Jérôme Attal, la belle surprise de la rentrée littéraire avec "37, étoiles filantes"

Il est comme ses romans, Jérôme Attal, "vivant, moderne, émouvant et virevoltant", et son 37, étoiles filantes (Robert Laffont) est sûrement l’un de ses tout meilleurs textes.

Plébiscité par les libraires et très lu sur la plateforme, le roman est un voyage rocambolesque dans le Paris d’avant-guerre, autrement dit dans le chaudron d’un formidable bain culturel, où la créativité des peintres, musiciens et intellectuels s’en donnaient à cœur joie. Même impression de vie intense dans le roman d’Attal, où  l’on suit la colère d’un Giacometti, très remonté et encore mal connu, contre le Sartre d’avant L’Etre et le néant, qui déjà commence à se façonner une statue d’intellectuel majeur.

Jérôme Attal s’est prêté avec grâce et plaisir aux questions que vous lui avez posées. Et l’on entre dans cette interview comme dans une conversation, où l’auteur se montre vif, sensible, sincère et prêt à beaucoup de confidences sur son travail. Mention spéciale à Henri-Charles Dahlem qui a été l’un de ses lecteurs les plus attentifs et passionnés.

 

Lecteurs.com : Comment vous est venue l’idée de ce roman qui me semble, au moins par l’époque choisie, bien loin de tous vos autres romans ?

Ce qui me stimule dans la création, c’est justement les idées. Je pense souvent à Goscinny qui racontait que quand il devait écrire à la fois Astérix et Lucky Luke, il était heureux quand il avait une idée par jour. J’aimerais être heureux de la sorte, sauf que parfois j’arrive en fin de semaine et j’ai cinq idées à rattraper !

Souvent, pour un roman, j’ai plusieurs idées de départ, je les laisse un peu grandir, évoluer dans mes pensées jusqu’à ce que l’idée qui va me mobiliser vraiment s’impose. J’essaie de développer mon univers personnel à partir d’une idée qui me paraît forte à chaque fois. Pour L’appel de Portobello Road, mon idée principale était de faire un roman très positif sur le chagrin. Parler de manière très positive du chagrin, de la perte des êtres chers, qu’il y ait une confiance et une lumière tout au long de l’aventure. Pour 37, étoiles filantes, quand j’ai lu cette anecdote sur Giacometti et Sartre dans un livre d’entretiens du peintre Balthus – Balthus en parle en deux trois lignes seulement – je me suis dit que ça allait être un formidable terrain de jeux pour mon imaginaire, j’allais pouvoir investir cette querelle et y apporter mon univers.

 

L’anecdote qui sert de point de départ est-elle avérée ?

Oui. Balthus en parle dans un entretien, la localisant à la fin des années 30, et elle réapparait dans Les mots de Jean-Paul Sartre.
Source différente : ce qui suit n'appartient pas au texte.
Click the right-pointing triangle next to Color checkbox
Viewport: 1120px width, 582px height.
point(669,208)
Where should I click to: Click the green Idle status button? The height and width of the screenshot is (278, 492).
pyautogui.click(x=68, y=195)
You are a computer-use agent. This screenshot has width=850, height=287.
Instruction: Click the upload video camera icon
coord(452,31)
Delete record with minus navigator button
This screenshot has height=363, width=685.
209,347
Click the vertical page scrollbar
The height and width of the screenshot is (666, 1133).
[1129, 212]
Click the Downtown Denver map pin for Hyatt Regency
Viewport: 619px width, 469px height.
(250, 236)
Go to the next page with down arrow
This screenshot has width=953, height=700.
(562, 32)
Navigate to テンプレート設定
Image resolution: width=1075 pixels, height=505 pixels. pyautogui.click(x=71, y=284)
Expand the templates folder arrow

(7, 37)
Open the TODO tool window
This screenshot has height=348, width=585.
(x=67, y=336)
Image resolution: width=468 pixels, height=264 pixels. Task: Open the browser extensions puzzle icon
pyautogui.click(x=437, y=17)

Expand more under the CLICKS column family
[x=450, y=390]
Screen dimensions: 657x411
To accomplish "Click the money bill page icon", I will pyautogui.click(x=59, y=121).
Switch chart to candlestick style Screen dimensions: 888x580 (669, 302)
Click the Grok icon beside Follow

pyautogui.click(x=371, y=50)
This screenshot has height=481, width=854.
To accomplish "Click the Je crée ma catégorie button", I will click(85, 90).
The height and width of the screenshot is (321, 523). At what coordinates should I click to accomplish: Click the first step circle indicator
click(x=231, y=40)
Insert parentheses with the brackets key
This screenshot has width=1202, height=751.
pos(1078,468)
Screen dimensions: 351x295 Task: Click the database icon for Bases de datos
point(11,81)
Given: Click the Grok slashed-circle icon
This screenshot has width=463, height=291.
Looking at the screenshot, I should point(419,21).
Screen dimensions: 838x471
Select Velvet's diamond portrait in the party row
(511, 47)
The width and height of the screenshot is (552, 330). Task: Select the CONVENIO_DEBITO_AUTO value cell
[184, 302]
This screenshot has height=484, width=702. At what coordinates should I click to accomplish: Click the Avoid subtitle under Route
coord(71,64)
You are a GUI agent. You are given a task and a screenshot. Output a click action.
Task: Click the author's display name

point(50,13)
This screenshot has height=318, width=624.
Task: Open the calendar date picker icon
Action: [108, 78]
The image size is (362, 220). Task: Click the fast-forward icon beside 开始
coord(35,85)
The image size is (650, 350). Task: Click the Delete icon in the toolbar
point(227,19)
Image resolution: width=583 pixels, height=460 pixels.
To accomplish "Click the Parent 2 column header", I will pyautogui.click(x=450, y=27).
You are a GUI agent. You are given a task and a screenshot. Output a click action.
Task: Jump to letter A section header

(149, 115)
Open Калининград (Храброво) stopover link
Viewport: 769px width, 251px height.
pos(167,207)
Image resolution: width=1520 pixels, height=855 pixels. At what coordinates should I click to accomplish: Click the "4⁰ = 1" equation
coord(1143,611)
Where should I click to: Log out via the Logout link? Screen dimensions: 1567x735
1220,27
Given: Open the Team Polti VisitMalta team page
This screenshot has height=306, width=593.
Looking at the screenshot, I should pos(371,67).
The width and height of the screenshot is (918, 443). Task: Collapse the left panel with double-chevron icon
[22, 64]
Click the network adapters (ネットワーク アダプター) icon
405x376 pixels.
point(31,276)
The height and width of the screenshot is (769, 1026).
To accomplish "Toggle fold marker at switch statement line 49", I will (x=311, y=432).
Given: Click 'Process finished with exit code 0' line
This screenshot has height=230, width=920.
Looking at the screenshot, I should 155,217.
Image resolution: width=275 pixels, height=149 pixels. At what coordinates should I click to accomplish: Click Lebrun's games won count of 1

Sartre s’embrouille un peu dans ses souvenirs, il situe l’accident de Giacometti à Denfert-Rochereau alors qu’il a eu lieu près du Louvre, et surtout il justifie ce « Ah, il lui est arrivé quelque chose » sous la forme d’un événement créateur voire libérateur, il en fait une théorie de l’existence, il ne se passe rien et hop soudain un phénomène, un mouvement, ce qui fâchera Giacometti à la lecture du roman Les mots. À partir de ce livre, il y aura une vraie brouille entre les deux qui sont devenus amis après-guerre, le sculpteur s’est quand même fait écraser le pied et l’autre en fait une théorie de l’existence !

 

Comment vous êtes-vous documenté pour écrire ce livre ?

J’ai pas mal lu les journaux de l’époque que l’on trouve en archives sur le net, et puis j’ai fait des études d’Histoire de l’art à La Sorbonne, un mémoire sur Francis Bacon et Vincent Van Gogh, donc les rapports entre les artistes et le milieu de l’histoire de l’art sont des sujets que je connais bien. Concernant Paris, Montparnasse et Saint-Germain-des-Prés sont les quartiers où je vivais quand j’étais étudiant et je les connais par cœur, du moins comme on peut avoir du cœur à vingt ans. Cela étant, je ne me suis pas trop documenté, il ne fallait pas que ce soit une fiche Wikipédia, que l’on croule sous les références, le plus important pour moi est que ça reste vivant, moderne, émouvant et virevoltant.

 

Avez-vous consulté des spécialistes de Giacometti ? De Sartre ?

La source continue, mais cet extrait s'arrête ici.